RECORDS PROVIDED Start Marker

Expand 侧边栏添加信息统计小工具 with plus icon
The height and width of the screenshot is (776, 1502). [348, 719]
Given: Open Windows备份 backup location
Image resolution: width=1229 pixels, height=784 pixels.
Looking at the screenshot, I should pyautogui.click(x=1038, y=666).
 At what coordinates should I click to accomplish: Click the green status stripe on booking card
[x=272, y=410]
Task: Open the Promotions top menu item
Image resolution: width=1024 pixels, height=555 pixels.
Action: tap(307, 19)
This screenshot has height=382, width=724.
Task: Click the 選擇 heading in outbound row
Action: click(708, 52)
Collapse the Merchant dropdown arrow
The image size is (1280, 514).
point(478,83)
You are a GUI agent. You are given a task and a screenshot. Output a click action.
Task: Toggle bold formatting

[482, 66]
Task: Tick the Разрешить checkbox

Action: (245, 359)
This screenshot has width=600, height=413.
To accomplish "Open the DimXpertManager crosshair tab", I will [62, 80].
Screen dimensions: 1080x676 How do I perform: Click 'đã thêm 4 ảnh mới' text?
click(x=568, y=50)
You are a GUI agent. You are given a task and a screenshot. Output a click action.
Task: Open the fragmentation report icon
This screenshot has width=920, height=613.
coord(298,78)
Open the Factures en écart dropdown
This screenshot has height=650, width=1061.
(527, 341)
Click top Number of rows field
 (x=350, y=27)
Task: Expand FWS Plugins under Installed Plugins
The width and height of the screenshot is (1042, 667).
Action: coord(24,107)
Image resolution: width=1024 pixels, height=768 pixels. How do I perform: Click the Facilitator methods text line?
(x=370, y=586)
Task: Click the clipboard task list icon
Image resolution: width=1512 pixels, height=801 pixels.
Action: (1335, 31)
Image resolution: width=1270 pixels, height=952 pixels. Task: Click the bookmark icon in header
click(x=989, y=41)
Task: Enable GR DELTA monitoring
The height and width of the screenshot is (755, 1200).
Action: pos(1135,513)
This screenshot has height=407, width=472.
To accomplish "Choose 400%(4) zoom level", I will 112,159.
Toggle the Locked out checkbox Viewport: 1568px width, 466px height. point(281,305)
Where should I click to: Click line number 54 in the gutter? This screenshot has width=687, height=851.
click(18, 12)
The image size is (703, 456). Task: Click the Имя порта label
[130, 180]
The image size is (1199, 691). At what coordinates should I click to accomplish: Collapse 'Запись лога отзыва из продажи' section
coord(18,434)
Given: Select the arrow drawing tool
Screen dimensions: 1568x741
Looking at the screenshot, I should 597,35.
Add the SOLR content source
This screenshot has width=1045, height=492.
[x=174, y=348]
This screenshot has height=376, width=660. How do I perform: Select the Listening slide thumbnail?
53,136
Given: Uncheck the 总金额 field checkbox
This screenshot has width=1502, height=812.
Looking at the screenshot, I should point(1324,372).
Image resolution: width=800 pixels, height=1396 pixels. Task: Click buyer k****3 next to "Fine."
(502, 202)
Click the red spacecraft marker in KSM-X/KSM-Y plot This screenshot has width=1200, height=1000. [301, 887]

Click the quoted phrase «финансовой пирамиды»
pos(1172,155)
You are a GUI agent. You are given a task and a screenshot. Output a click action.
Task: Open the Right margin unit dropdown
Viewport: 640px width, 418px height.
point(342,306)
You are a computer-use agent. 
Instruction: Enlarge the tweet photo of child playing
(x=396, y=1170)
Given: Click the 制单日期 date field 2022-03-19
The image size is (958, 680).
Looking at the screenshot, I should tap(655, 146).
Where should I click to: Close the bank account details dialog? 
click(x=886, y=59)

RECORDS PROVIDED End Marker

**WHAT YOU NEED TO DO**. Every line of the data should be output exactly as it was given.

**REPLY**.
Expand 侧边栏添加信息统计小工具 with plus icon
The height and width of the screenshot is (776, 1502). [348, 719]
Given: Open Windows备份 backup location
Image resolution: width=1229 pixels, height=784 pixels.
Looking at the screenshot, I should pyautogui.click(x=1038, y=666).
 At what coordinates should I click to accomplish: Click the green status stripe on booking card
[x=272, y=410]
Task: Open the Promotions top menu item
Image resolution: width=1024 pixels, height=555 pixels.
Action: tap(307, 19)
This screenshot has height=382, width=724.
Task: Click the 選擇 heading in outbound row
Action: click(708, 52)
Collapse the Merchant dropdown arrow
The image size is (1280, 514).
point(478,83)
You are a GUI agent. You are given a task and a screenshot. Output a click action.
Task: Toggle bold formatting

[482, 66]
Task: Tick the Разрешить checkbox

Action: (245, 359)
This screenshot has width=600, height=413.
To accomplish "Open the DimXpertManager crosshair tab", I will [62, 80].
Screen dimensions: 1080x676 How do I perform: Click 'đã thêm 4 ảnh mới' text?
click(x=568, y=50)
You are a GUI agent. You are given a task and a screenshot. Output a click action.
Task: Open the fragmentation report icon
This screenshot has width=920, height=613.
coord(298,78)
Open the Factures en écart dropdown
This screenshot has height=650, width=1061.
(527, 341)
Click top Number of rows field
 (x=350, y=27)
Task: Expand FWS Plugins under Installed Plugins
The width and height of the screenshot is (1042, 667).
Action: coord(24,107)
Image resolution: width=1024 pixels, height=768 pixels. How do I perform: Click the Facilitator methods text line?
(x=370, y=586)
Task: Click the clipboard task list icon
Image resolution: width=1512 pixels, height=801 pixels.
Action: (1335, 31)
Image resolution: width=1270 pixels, height=952 pixels. Task: Click the bookmark icon in header
click(x=989, y=41)
Task: Enable GR DELTA monitoring
The height and width of the screenshot is (755, 1200).
Action: pos(1135,513)
This screenshot has height=407, width=472.
To accomplish "Choose 400%(4) zoom level", I will 112,159.
Toggle the Locked out checkbox Viewport: 1568px width, 466px height. point(281,305)
Where should I click to: Click line number 54 in the gutter? This screenshot has width=687, height=851.
click(18, 12)
The image size is (703, 456). Task: Click the Имя порта label
[130, 180]
The image size is (1199, 691). At what coordinates should I click to accomplish: Collapse 'Запись лога отзыва из продажи' section
coord(18,434)
Given: Select the arrow drawing tool
Screen dimensions: 1568x741
Looking at the screenshot, I should 597,35.
Add the SOLR content source
This screenshot has width=1045, height=492.
[x=174, y=348]
This screenshot has height=376, width=660. How do I perform: Select the Listening slide thumbnail?
53,136
Given: Uncheck the 总金额 field checkbox
This screenshot has width=1502, height=812.
Looking at the screenshot, I should point(1324,372).
Image resolution: width=800 pixels, height=1396 pixels. Task: Click buyer k****3 next to "Fine."
(502, 202)
Click the red spacecraft marker in KSM-X/KSM-Y plot This screenshot has width=1200, height=1000. [301, 887]

Click the quoted phrase «финансовой пирамиды»
pos(1172,155)
You are a GUI agent. You are given a task and a screenshot. Output a click action.
Task: Open the Right margin unit dropdown
Viewport: 640px width, 418px height.
point(342,306)
You are a computer-use agent. 
Instruction: Enlarge the tweet photo of child playing
(x=396, y=1170)
Given: Click the 制单日期 date field 2022-03-19
The image size is (958, 680).
Looking at the screenshot, I should tap(655, 146).
Where should I click to: Close the bank account details dialog? 
click(x=886, y=59)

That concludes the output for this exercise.